The siblings, the Giants, and two Dorigs must work together to stop the Moor from being destroyed. The bad luck is found to be emanating from the collar Orban had stolen from the Dorig prince, still strongly cursed. The three races can deactivate it together, or not at all.

It turns out that Gair is not so ordinary as he had expected himself to be. His fame grew later throughout the Moor and was known for his magnificent collar, of the finest Dorig work. He was also known to have the rarest Gift of all, and that is the Gift of Sight Unasked.

==Species==
Three different species live on the Moor:
- Lymen live in villages inside huge, hollow mounds. They fear the Giants and are at war with the Dorig. They operate their magic/technology with Words. They are warlike and like hunting, but they usually will not kill unless they have to. A few have special attributes called Gifts which enable them to use a special magical skill (e.g. see the future).
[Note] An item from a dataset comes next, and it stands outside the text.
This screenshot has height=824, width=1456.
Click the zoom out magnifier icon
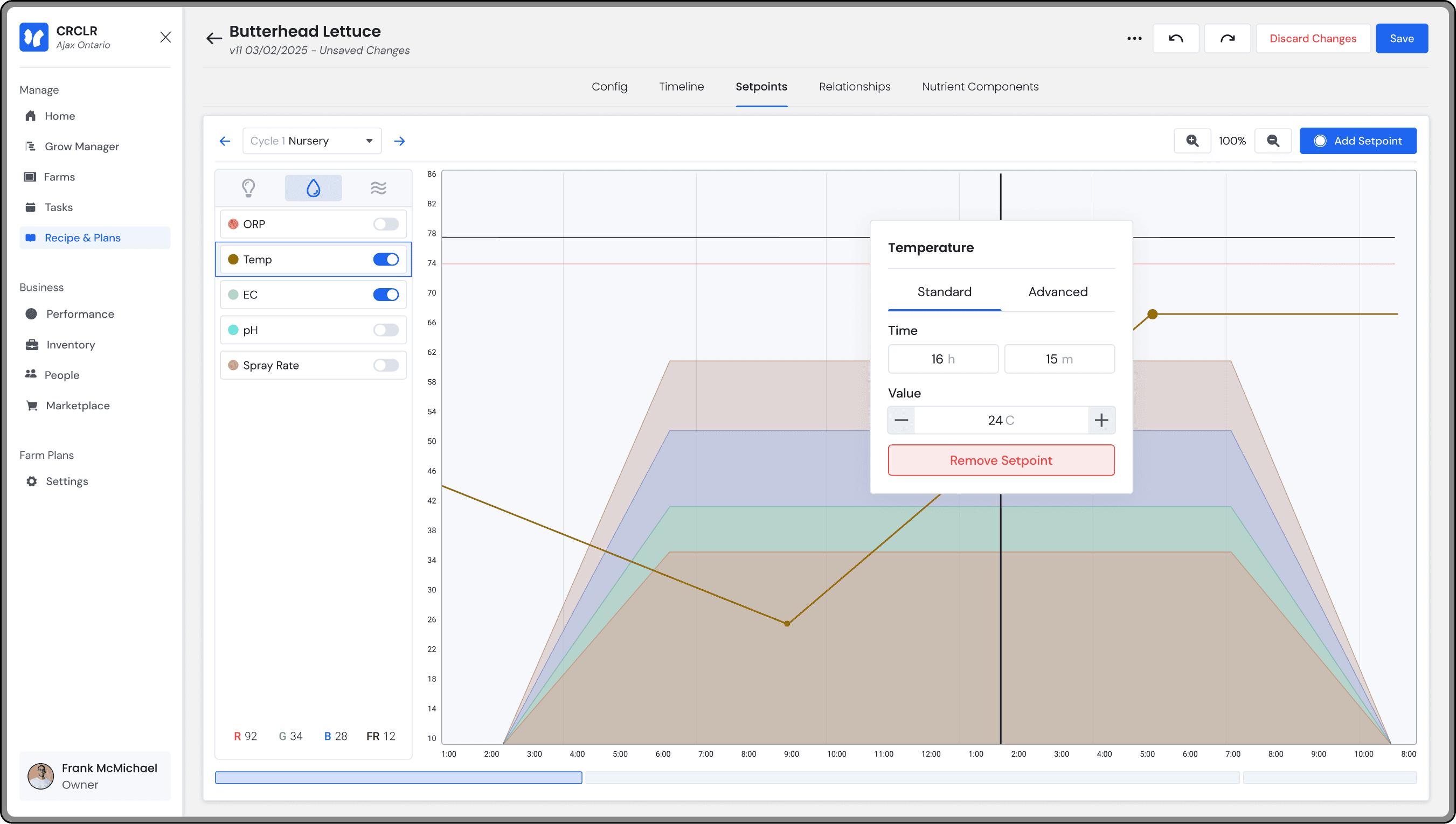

Their clothes are the colour of the Moor, so they can camouflage with the long grasses, shadows, and trees. They look like humans, but are a little smaller, thinner, and have almond-shaped eyes which are the same colour as a human's. Their Power comes from the Sun, the Middle Power.
- Dorig live in halls under water. They have airlocks and working pumps. They, too, fear the Giants and they are at war with the Lymen. The Dorig have only the barest minimum of knowledge about Words and do not seem to have Gifts, but can shapeshift. They are rather peaceful, but are not reluctant to kill. Their real clothes are soft, and made of fish-skins that are prepared to shift shape along with the Dorig that is wearing them. When Dorig come to the surface, they don a hard, scaly armour that covers them head to foot and also shifts shape along with them. They are as tall as Lymen, very pale with a greenish tinge to their skin, and have large, yellow eyes. Their accent has a lilting sound, and they trail their s's. Their Power comes from the Moon, the Old Power.
- Giants are humans. They have machines that work by themselves, great big pieces of metal that smell bad and take them where they want, great strength, loud voices, boxes that release sound, and objects which they use to fire stone-like round things that can hurt or kill. The Lymen and the Dorig fear them, but the humans are unaware of the Lymen and Dorig. They wear many-coloured clothes with much decoration that fasten in "mysterious ways" (zippers). Their Power comes from the Earth, the New Power.

==Characters==
The main characters of this book are three Lymen siblings: Ayna, Ceri and Gair. Both Ayna and Ceri are blessed with "Gifts". Ayna can tell the future, and Ceri can find anything that has been lost and can put thoughts on people. Putting thoughts on people is like controlling someone or something's actions by putting a hex on it. Gair is supposedly without a Gift but later on is revealed to have one.

Other characters include:
- Adara is a mother of Ayna, Ceri and Gair. She is said to be very wise and beautiful.
- Gest is a father of Ayna, Ceri and Gair. He is chief of Garholt, which is the biggest mound. He is often called a Hero, and is known for being charismatic and unique. He mysteriously completed three tasks to win Adara's hand in marriage.
- Orban is Adara's brother anx uncle to Ayna, Ceri and Gair. He is chief of the Otmound mound.
- Ondo is Orban's son and cousin to Ayna, Ceri and Gair. The three kids hate him for being an obnoxious bully. His distinguishing feature are ears that stick out like a sheep's.
- Kasta is Orban's wife, and the spoiling mother of Ondo. She is known for having a voice like a duck's.
- Gerald is a giant that tries to help the threesome. He and Gair are particularly good friends, because they can relate to one another. They are both rather lonely and melancholy.
- Brenda is another, very fat, giant. She and Gerald are fighting when the threesome first meet them.
- Hafny is a Dorig that Ayna, Ceri and Gair befriend. He is much more open-minded than most Dorigs, and occupies roughly the same place in Dorig society as Gair does in Lymen society.
- Halla is Hafny's sister and has a tendency to be rather unintelligent and stereotypically minded.